Complete amino acid sequence of human hemopexin, the heme-binding protein of serum.

Abstract

We have determined the complete primary structure of human hemopexin, a plasma beta-glycoprotein that specifically binds one heme with high affinity and transports it to hepatocytes for salvage of the iron. Human hemopexin (Mr approximately equal to 63,000) consists of a single polypeptide chain containing 439 amino acid residues with six intrachain disulfide bridges. The amino-terminal threonine residue is blocked by an O-linked galactosamine oligosaccharide, and the protein has five glucosamine oligosaccharides N-linked to the acceptor sequence Asn-X-Ser/Thr. The 18 tryptophan residues are arranged in four clusters, and 12 of the tryptophans are conserved in homologous positions. Computer-assisted analysis of the internal homology in amino acid sequence indicates that hemopexin consists of two similar halves, thus suggesting duplication of an ancestral gene.

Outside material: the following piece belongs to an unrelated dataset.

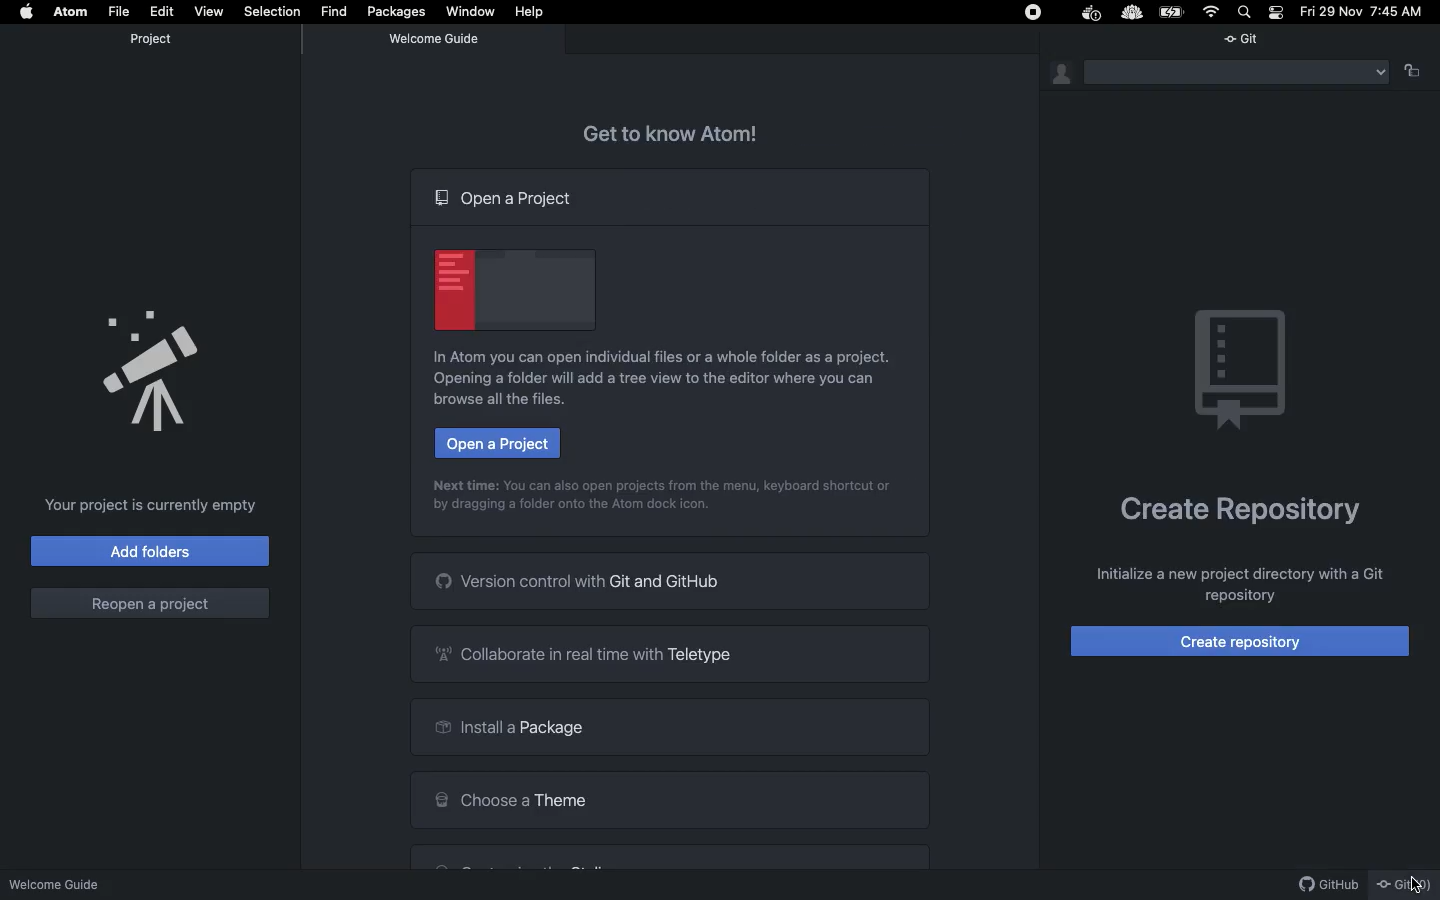 This screenshot has height=900, width=1440. What do you see at coordinates (1030, 13) in the screenshot?
I see `Stop` at bounding box center [1030, 13].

Limited tryptic digestion cleaves apohemopexin after arginine-216 into two half-molecules, whereas heme-saturated hemopexin is cleaved after lysine-101. The half-molecules are connected by a histidine-rich hinge-like region that contains two glucosamine oligosaccharides. A structural model for human hemopexin is proposed that is based on these properties and on computer-assisted predictions of the secondary structure and the hydrophilic/hydrophobic character. In this model alpha-helices and beta-turns predominate, and the two halves are connected by an exposed connecting region in apohemopexin that becomes inaccessible to trypsin in hemesaturated hemopexin. Many segments of hemopexin are similar to sequences of other heme proteins, but no overall structural relationship of hemopexin to any other heme protein was identified.